──────── DATA SHOWN ────────

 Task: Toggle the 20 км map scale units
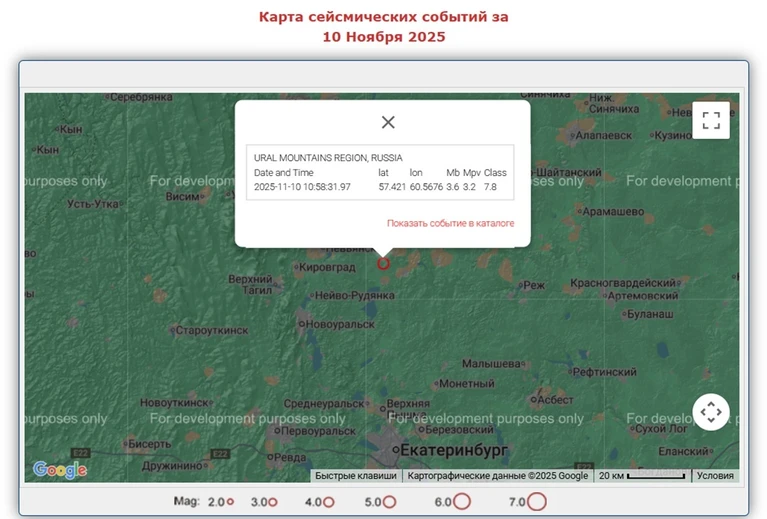coord(641,476)
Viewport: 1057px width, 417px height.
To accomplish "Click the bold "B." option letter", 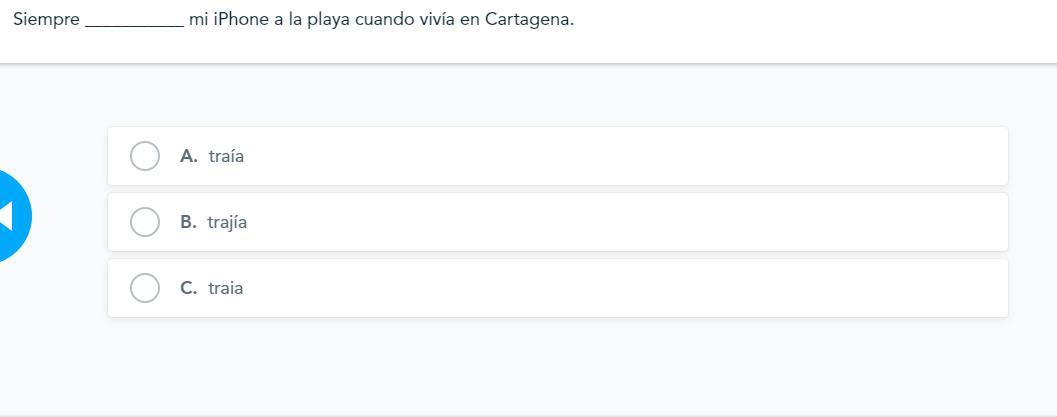I will [x=188, y=222].
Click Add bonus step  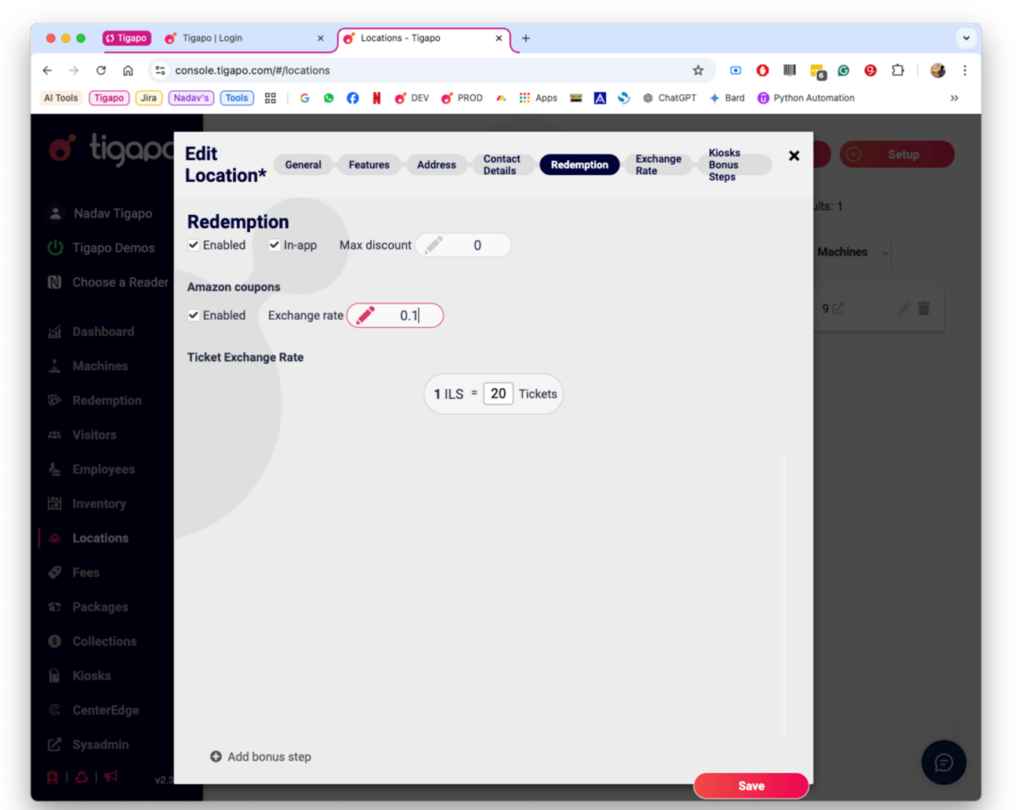(x=260, y=757)
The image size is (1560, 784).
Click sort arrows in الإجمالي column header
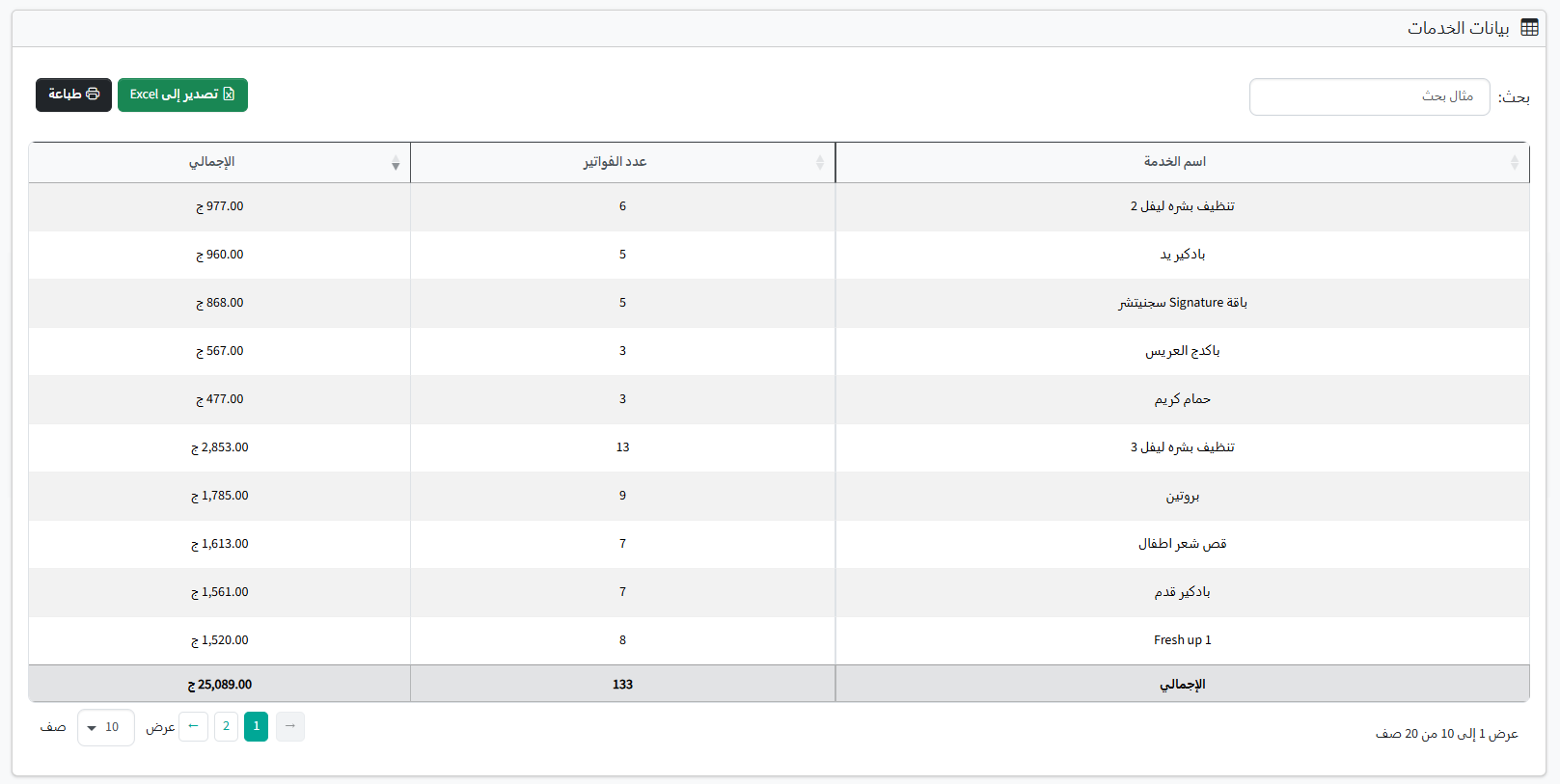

────────

Please repeat exactly the lines from the one containing "The image size is (1560, 784)." through the end of the entries, both included, omitting pictures.

▶ EXERCISE OUTPUT
The image size is (1560, 784).
Click sort arrows in الإجمالي column header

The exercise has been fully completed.